Narayanaswarmy writes as follows…

Let’s consider the scale and nature of the task. Imagine you are responsible for data classification at a 1,000-person organisation.

One thousand people create a lot of data in a day – all of it with differing levels of sensitivity. Time-saving approaches (such as bulk categorisation built on assumptions based around user, role or application) are highly inaccurate, either leaving sensitive data potentially exposed, or incurring unnecessary costs by implementing heavy handed protections where they are not needed.

Fortunately, two things have happened in recent years which are combining to help the information security professional:

Firstly, data has moved to the cloud, creating data flows during which it is possible to make use of cloud-based classification support.
Secondly, the evolution of AI and ML technologies has enabled significant advances in automation of classification.

Identifying sensitive data

Natural-Language Processing (NLP) uses language algorithms to develop machine learning models that can automatically classify a document as sensitive. These models are trained using documents that have already been classified, allowing them to spot patterns that will inform classification of new documents that come into the system. NLP can also harness other tools, such as Named Entity Recognition (NER) to spot names, addresses and account details typically found in sensitive data. Such systems can be of significant help for finance, legal and HR organisations.

Convolutional neural networks (CNN) are another automation tool, which work in a slightly different way and particularly help with image-based data. These are deep learning algorithms that can assign importance to specific aspects and objects within an image. This is useful for classifying scanned images of documents which might be sensitive, including passports, credit cards, or corporate identification. These documents all contain sensitive personally identifiable information (PII) that falls under compliance regulations like GDPR and PCI.
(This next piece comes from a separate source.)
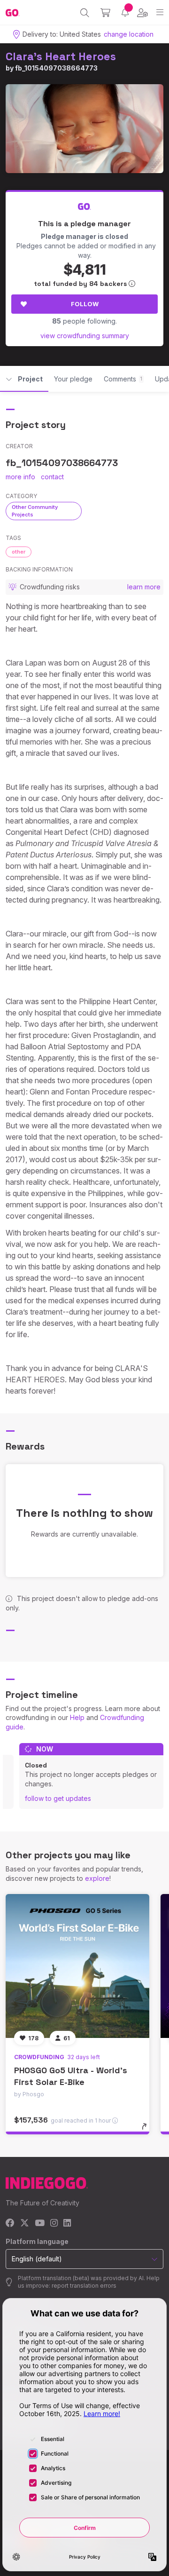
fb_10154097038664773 (56, 68)
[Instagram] (54, 2223)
Without machine learning and automation tools such image files can be hard to track and classify as they do not contain ‘digitised’ information and often evade legacy data scanning technologies.

Building policy on automated classification

Krishna Narayanaswarmy Netskope CTO.

With automated classification and specific labelling in place, organisations can much more easily implement restrictions that will limit sensitive data access to only those employees that need it to perform their roles.

It also becomes much easier to determine which data sets to use more advanced encryption around – to give additional security in the event of a data loss incident – and data exfiltration can be better controlled using data loss prevention (DLP) techniques to make sure users don’t send sensitive or critical information outside the corporate network.

With automated data classification and stronger image inspection capabilities, new use cases can develop hand-in-hand with digital transformation and behavioural changes within an organisation. Imagine, for instance, the ways specific watermarks could be placed into internal-only presentation decks in the manner of a £10 note.

Any internal team member sharing screenshots of internal-only conference call content could be easily blocked and reminded of policy.

Adoption & implementation

The process of adoption and implementation is broken into two parts: model building and data classification automation. Model building is the process where AI and machine learning models are developed for different categories of documents that are considered sensitive.

This requires acquisition of accurate labelled data and choosing the right algorithm to be applied. Some commercial DLP solutions have prebuilt models for more common data sets like photo IDs, CVs, etc. Data classification automation is the development of a pipeline that can connect to cloud services and iteratively analyse the data that is stored there.

Enterprises will continue creating data exponentially, especially with the rise in IoT traffic and data protection regulations are only going to grow. Automating data classification is an obvious win for organisations, avoiding laborious processes for IT teams.

Ultimately, AI streamlines the decision-making process, improving efficiency and reducing the risk of data being misclassified or inadequately protected, while freeing up IT and security teams to focus on other problems that can’t be solved through automation.